Sunday, April 15, 2007

20 hours

As many of Blazing Games visitors (who are also probably the only people who are reading this blog) already know, I am essentially working on Blazing Games in my spare time. The amount of time I am going to put aside for Blazing Games is roughly 20 hours a week. Half of that time will be dedicated to the game that won the last vote. The remaining time will be making sure that I have some content to post for my weekly update, and actual work on the site. When I finally work out details of my upcoming sponsorship system, more hours will be put into the site, but that will actually be work that is indirectly paid for.

My work day is whatever consulting contract(s) that I happen to have at the time. While I would prefer contracts through Blazing Games, a lot of the more recent work that I have is not through Blazing Games. My official rate is CAD$25 per hour, which is probably under-priced. This is negotiable and based on the specifics of what I am going to be working on.
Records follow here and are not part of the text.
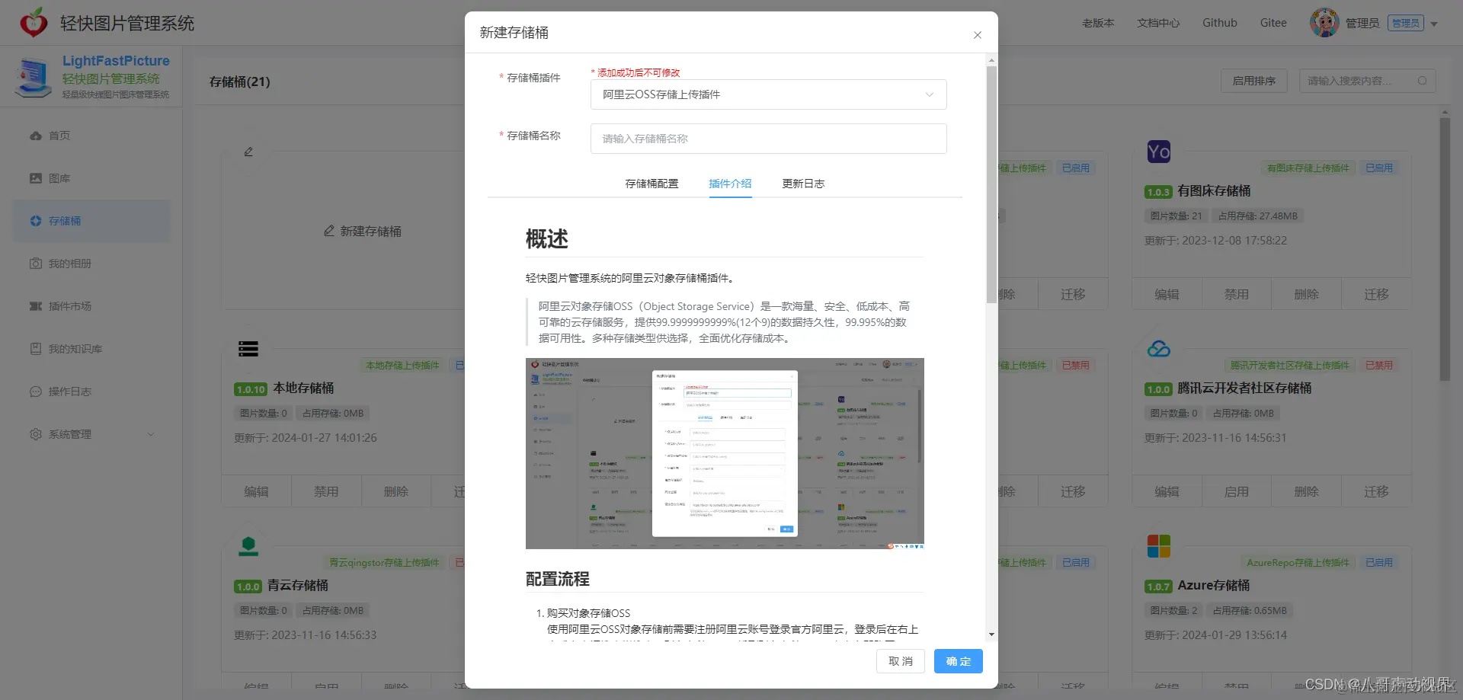The height and width of the screenshot is (700, 1463).
Task: Open 我的知识库 with the book icon
Action: coord(36,348)
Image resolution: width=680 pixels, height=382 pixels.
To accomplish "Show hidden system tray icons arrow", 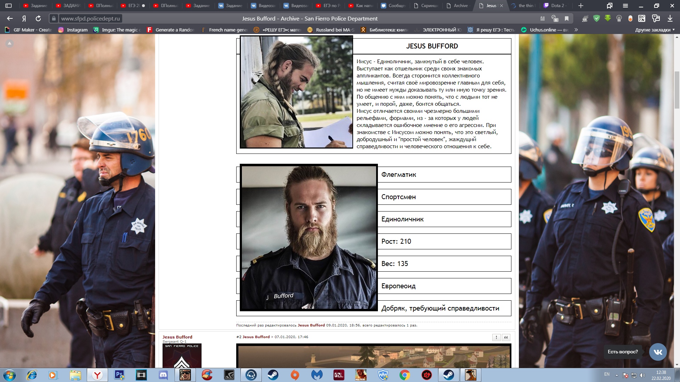I will coord(617,375).
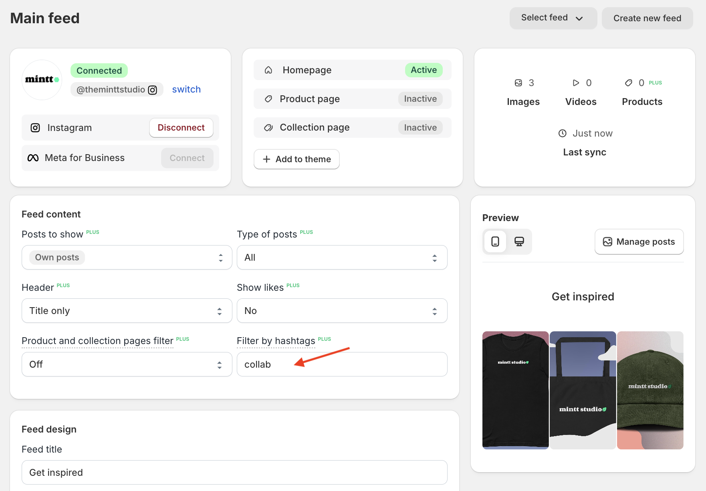The height and width of the screenshot is (491, 706).
Task: Click the Add to theme button
Action: point(297,159)

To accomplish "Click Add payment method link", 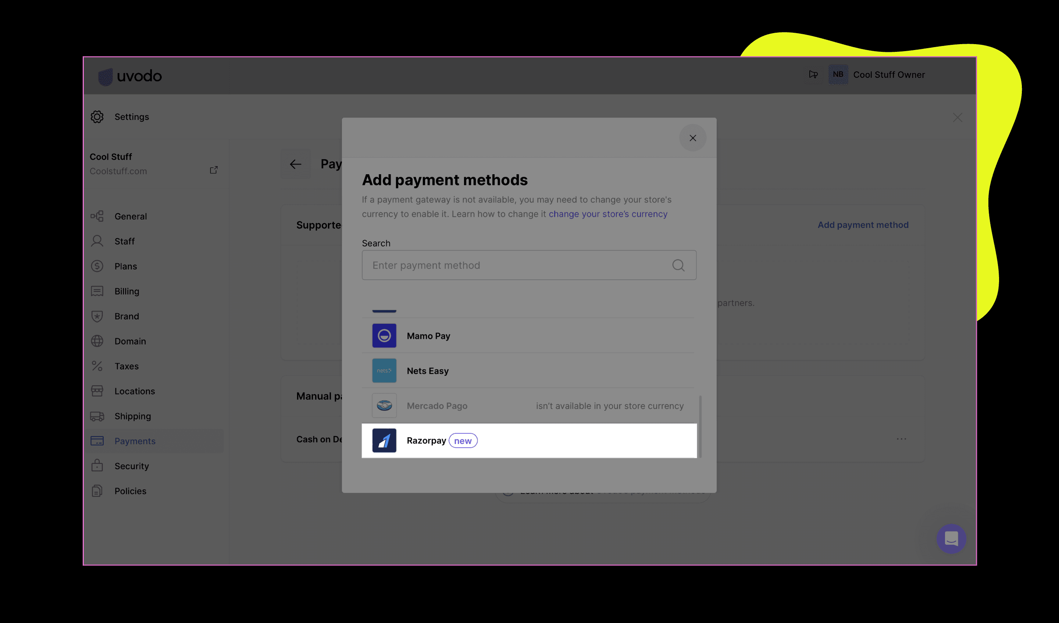I will click(x=863, y=225).
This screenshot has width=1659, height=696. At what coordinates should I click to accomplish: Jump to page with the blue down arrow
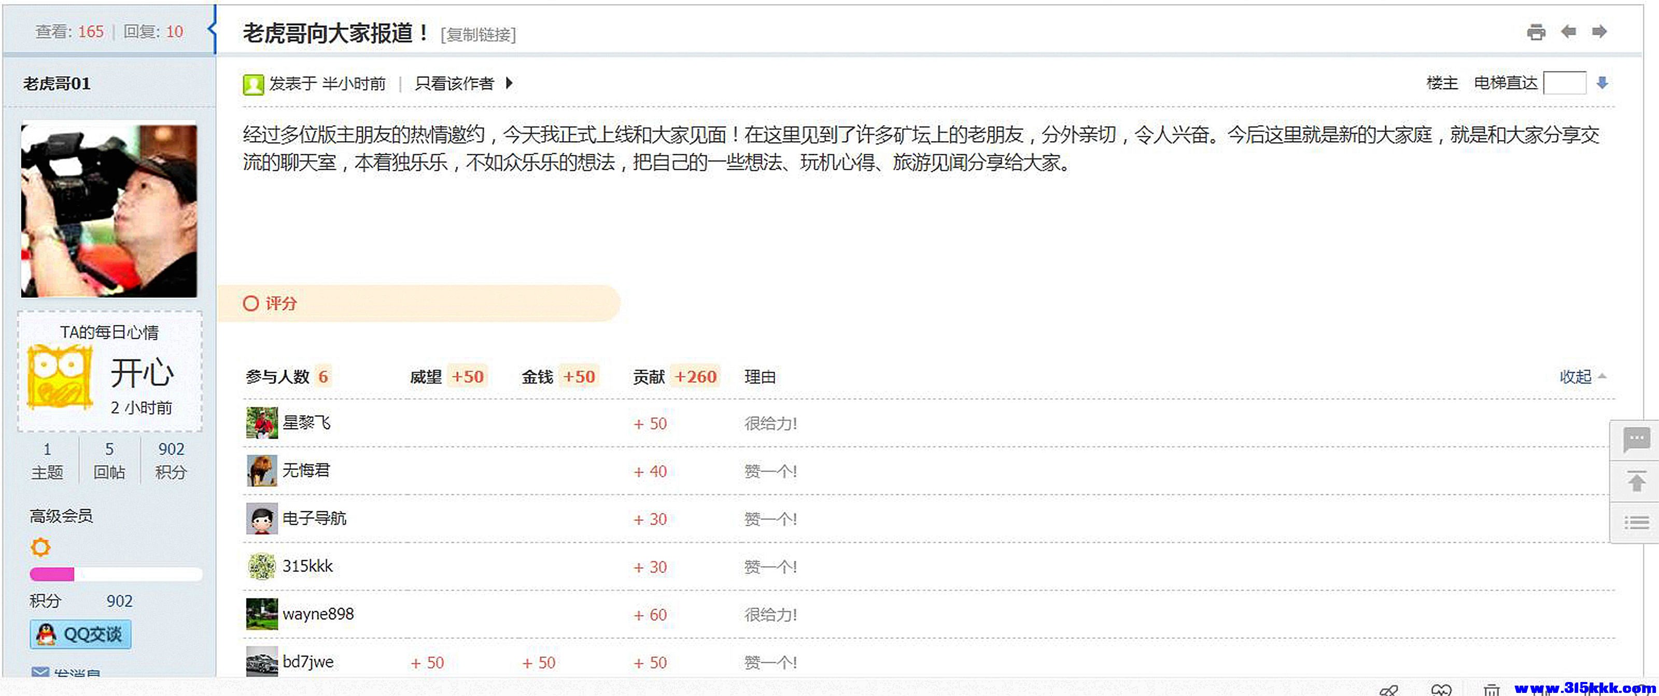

If I am going to be required to travel or put in more than 40 hours a week, the rate goes up. If I am working on games or open source software the rate goes down. Somebody who wanted to get me to work on an open source game could probably hire me for as little as CAD$8.00 an hour and I would probably "forget" to bill them for some of my work.

That being said, I am sure that anybody who is still reading this is probably wondering what I do when I don't have any contracts. I have my own personal project that I am working on which I am considering releasing as shareware if it is ever finished. Of course, in reality, when it is done I will probably decide it has no market value and simply start releasing it on Blazing Games as a series of episodes. This is assuming that the side project ever gets off the ground. What seems to happen is that I just start on a project then something else comes along (contract work, family disaster, rising oceans flooding me, war, alien invasion) so the project gets "temporarily" put on hold and permanently vanishes.

In other words, if you somehow consider Blazing Games to be a competitor and don't want to see a real product emerge, hire me. Not only will you be getting a great programmer, but will be preventing me from being that big of a competitor.